> **Requirement A**
In the comments on UConn's conference options, which school is said to be joining Conference USA next year?
> **Requirement B**
In the comments about UConn's conference future, update everything from "MARYLAND was a" down to "A cautionary tale.", replacing "UMD" with "Maryland".
> **Requirement C**
Continue the comment thread on UConn's conference future from where it stops.

> **Document text**

════

I like the idea of the Big East for Olympic sports, and I think the football program should park itself in a conference where it's easy to win on a regular basis. Either the MAC or C-USA, and they should move on from there only when their stadium situation makes more sense.
It’s not only imperative that UConn join the Big12 or ACC to support its football program, it’s existential. UConn needs to make a big time commitment to its football program. It needs an on campus stadium, a better coaching staff and enough $$ to attract recruits or portal transfers. UConn is a huge highly rated land grant university. It needs to be a football school too.
Just off... a) BC had neither the power nor influence to block UCONN. The objections were (and remain) strong and broad, enough to overcome T-Road support. b) Once the ACC agreed to add MIAMI with its conditions, the ACC really only had discretion over the PITT slot, MARYLAND's replacement, and the recent CAL+2 preemptive backfill. Again, objections remain strong/broad, partly due to UCONN's overly hostile litigation during the collapse of the old BIGEAST. c) If UNC stays, only FSU leaves. d) The ACC has already backfilled for ~4 members. The BIG12 is likely UCONN's sole chance to elevate football.
My big question is, once its just the Big Ten and SEC, who will be the first to start trying to pick off the other? And at what point, if any, will someone above the conference commissioners, maybe even above the NCAA, move in to break it all up?
UConn likely stays in the Big East. They just come off as a school that values tradition over money. And I don't see the ACC if they get poached to even consider them because UConn doesn't really care about football anymore. Sure they did for a time, but it's been left out to dry for a long time now. I wouldn't be surprised if they pull an Idaho and go back to the FCS level since they're now the last Independent. Notre Dame is effectively an ACC member with their scheduling agreement so they don't count. Only other thing can think of is maybe Conference USA as a football only member if they continue to expand. Delaware is joining next year. The conference could go after Towson as full member or maybe convince Villanova to make the jump as a football only member too along with UConn. That would create a nice mid-Atlantic/Northeast pod. With 6 teams on the east coast as a whole. Which would cut down travel costs from needing to go to Texas and New Mexico every year.
If UConn doesn’t get into a power football conference, then their basketball will always be in a precarious position because if a super conference gets formed and UConn is left out, then the money gap will become too big to overcome…basically football drives the bus, so if they ever get offered a seat, then they have to get on
College football earns a lot of money but incurs significant costs. I think that overall, given the antipathy that fans in the northeast have about college football, and the fact that UCONN's basketball program id profitable, it would be most prudent for UCONN to drop foorball to FCS and concentrate on what it does well. No one would argue that Maryland moving to the Big 10 has been an unmitigated disaster. Why should UCONN follow that same path?
MARYLAND was a financial disaster when the B1G invite came. The move effectively allowed its athletics to survive. That came at the cost of fan apathy, but sometimes one must pick (at least risk) a poison.
@@glassman1533 I've read UMD fans claim to be #3 in B1G overall athletics. We really don't disagree. Per its own fans, UMD has no real football rivals and it's lost its basketball rivals. Most outsiders don't see UMD as a B1G or ACC school these days. No rivals, no identity. A cautionary tale.

════

> **Recorded information**
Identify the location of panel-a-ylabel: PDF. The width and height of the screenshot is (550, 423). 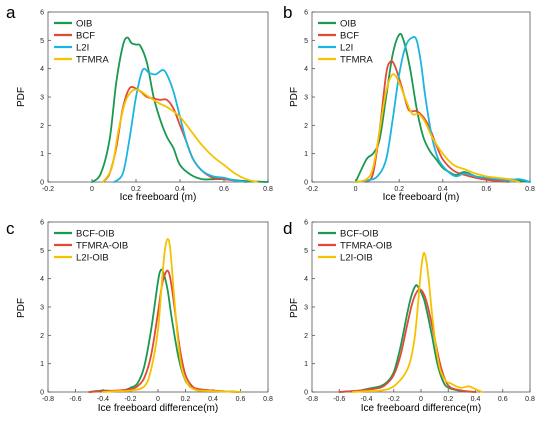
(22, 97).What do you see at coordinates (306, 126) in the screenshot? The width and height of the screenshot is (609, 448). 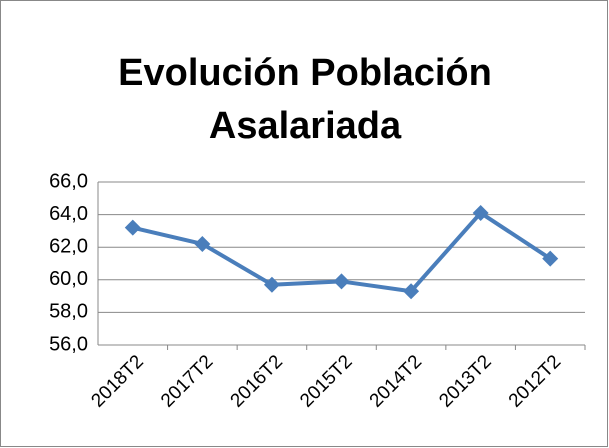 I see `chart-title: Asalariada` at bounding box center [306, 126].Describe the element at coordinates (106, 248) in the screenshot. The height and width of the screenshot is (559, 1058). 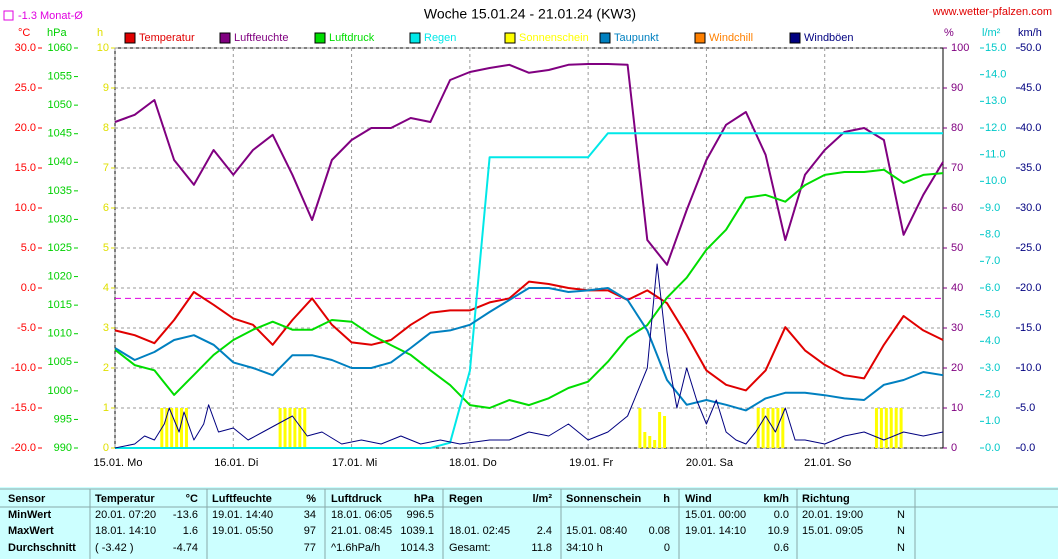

════

> **Task result A**
Delaware

> **Task result B**
MARYLAND was a financial disaster when the B1G invite came. The move effectively allowed its athletics to survive. That came at the cost of fan apathy, but sometimes one must pick (at least risk) a poison.
@@glassman1533 I've read Maryland fans claim to be #3 in B1G overall athletics. We really don't disagree. Per its own fans, Maryland has no real football rivals and it's lost its basketball rivals. Most outsiders don't see Maryland as a B1G or ACC school these days. No rivals, no identity. A cautionary tale.

> **Task result C**
I'm probably a divergent opinion here, but I think we should emulate what Idaho has done and drop back down to FCS. To me, it's pointless to be in FBS right now because there's no other eastern teams to play properly. But FCS now isn't the 1-AA of years gone by. I think Idaho and NDSU are the blueprints for a new, more relevant FCS that still gets eyes AND still draws crowds. It's the old hockey argument: better to have 12K in a building that fits 10 than 15 in a building that fits 50.
In my College Football 25 dynasties I put UConn and a couple other eastern schools in the Big 12, reform divisions, and name the eastern bloc “The Big East”
:55 - 1:10, and 2:10, UConn running the flexbone triple option; it's a pretty sight. Let's bring it back. Also, if people want to doubt Connecticut fans, RG3 is quoted coming out of college naming Rentschler Field the loudest place he played in during his college career. (He played when Baylor was @ UConn his freshman year) They will turn out for a good team. It's just UConn was delt several bad hands, (F*** the NCAA, f*** Boston College) and some years fielded among the worst teams ever (Literally '18 was the single worst defense in history). It was exceptionally hard on the brand, fans, and the university. It was so bad it genuinely tarnished the image the state and UConn had built up. To see it claw itself back up from the depths of hell is a joy to go through, it makes each victory and championship that much sweeter. Go UConn.
Interesting ACC breakdown towards the end. However, you didn’t included several ACC schools AND you are high as hell if you think the ACC is bringing in Memphis or USF.
I think UConn has to chase the money in football. The ACC will want them bad after they’re inevitably forced to turn themselves into a basketball league after FSU and Clemson leave
Pawn, they should pressure the AAC to join as a football only member or all sports except for basketball and hockey, which should stay in the Big East…of course that is after Liberty, the University of Delaware, Old Dominion University, and James Madison’s join the AAC in the next round of realignment.
If you look at that article about joining the Big Ten, they never would've had a shot. The Big Ten considers academics extremely important, so AAU membership is key. It almost kept Nebraska out.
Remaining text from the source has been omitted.